Gewährleistungspflicht beim Einbau von Hebeanlagen beachten
Nach dem Einbau einer Hebeanlage haben Installateure, Planer und Bauträger je nach Vertrag eine Gewährleistungspflicht von vier Jahren nach der Vergabe- und Vertragsordnung für Bauleistungen (VOB) oder von fünf Jahren nach dem BGB (Bürgerlichen Gesetzbuch). Die Gewährleistungspflicht nach der VOB kann bei einem wartungspflichtigen Produkt wie einer Hebeanlagen auf zwei Jahre reduziert werden, wenn der Kunde den angebotenen Wartungsvertrag nicht eingehen möchte (Siehe § 13, 4 Abs. 1, VOB/B). Voraussetzung für diese Geltungsdauer ist, dass der Einbau und die Installation nach den anerkannten Regeln der Technik durchgeführt wurden. Ist dies nicht der Fall, können Haftungsansprüche wegen verdeckter Mängel auch noch 30 Jahre nach dem Einbau geltend gemacht werden. Die Haftungsansprüche können dabei nicht auf den Kunden übertragen werden, auch wenn dieser z.B. aus Kostengründen den Einbau eines Produkts möchte, das nicht dem Anwendungsfall vor Ort entspricht. Die Verantwortung für die Entwässerungsanlagen liegt grundsätzlich beim Fachmann.

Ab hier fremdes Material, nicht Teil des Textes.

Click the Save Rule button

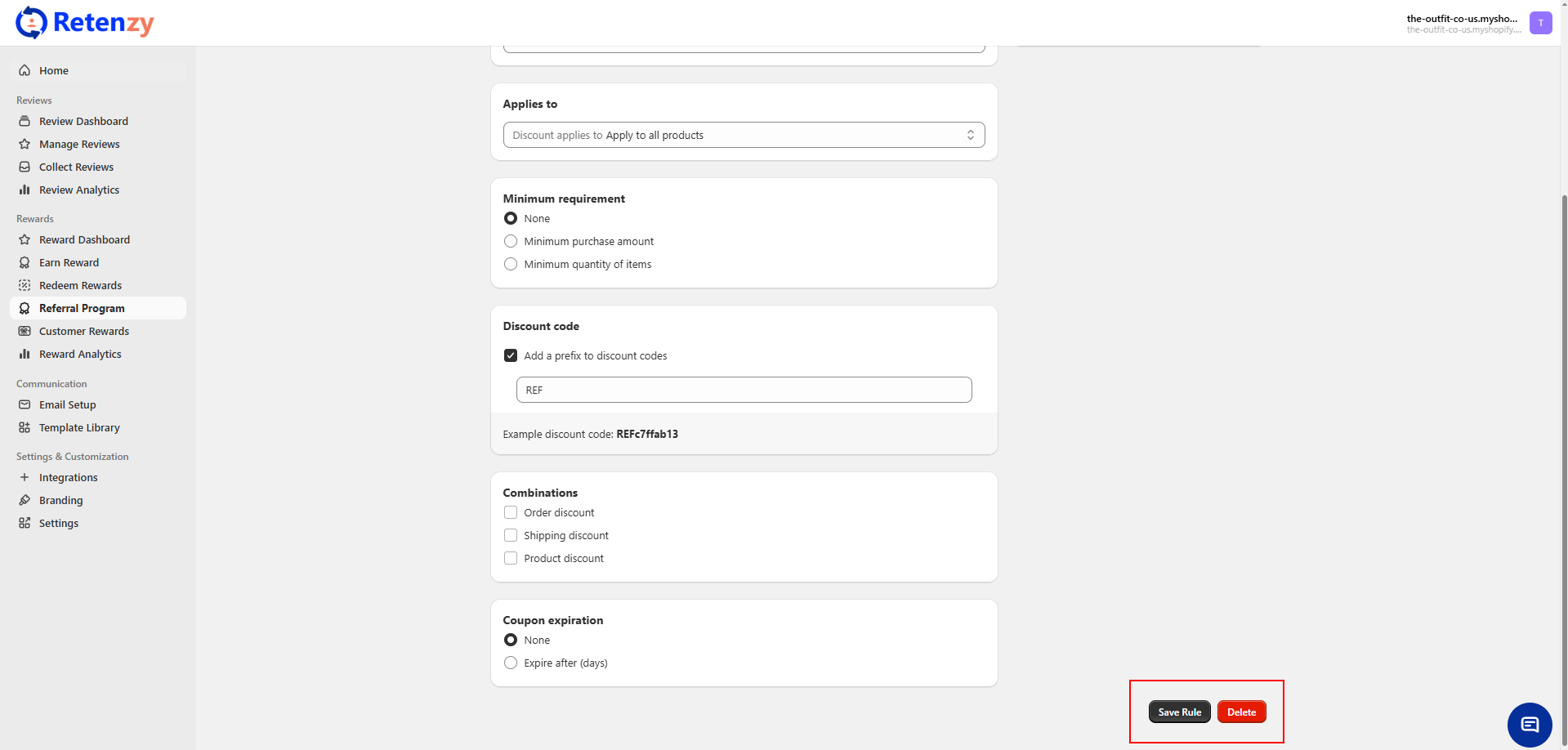pyautogui.click(x=1179, y=712)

Besondere Vorsicht bei Eigenleistungen des Bauherrn
Besondere Vorsicht ist geboten, wenn eine Fachfirma nur eingeschränkt beauftragt wird, weil der Bauherr Eigenleistungen erbringen will. In diesem Fall sollte der Bauherr genau über Haftungsfragen aufgeklärt werden. Hier gilt: Lieber einmal mehr belehren und immer schriftlich. Sonst besteht die Gefahr, für die Fehler des Bauherrn haftbar gemacht zu werden.

Bilder: Kessel AG

www.kessel.de

Elementarschäden im Fokus der Versicherungen

Aufgrund der zahlreichen Starkregenereignisse und Überschwemmungen in den letzten Jahren stehen Elementarschäden besonders im Fokus der Öffentlichkeit, denn die Schadenssummen bei solchen Ereignissen sind enorm. Immer häufiger prüfen Versicherungen vor der Schadensregulierung deshalb Art und Zustand des Entwässerungssystems. Sollte das Entwässerungssystem nicht den einschlägigen Vorschriften oder anerkannten Regeln der Technik entsprechen, kann die Schadensregulierung eingeschränkt oder sogar abgelehnt werden. Die Schadenssumme kann dann, wenn der Schaden innerhalb der Gewährleistungspflicht entstanden ist, auf das mit dem Einbau beauftragte Unternehmen zurückfallen. Ob in solchen Fällen die Berufshaftpflichtversicherung des zuständigen Planers oder Verarbeiters einspringt, ist fraglich. Ein weiterer Fall, der die Schadensregulierung der Versicherung beeinträchtigen kann, sind nicht durchgeführte oder nicht vorschriftsmäßig durchgeführte Wartungsarbeiten.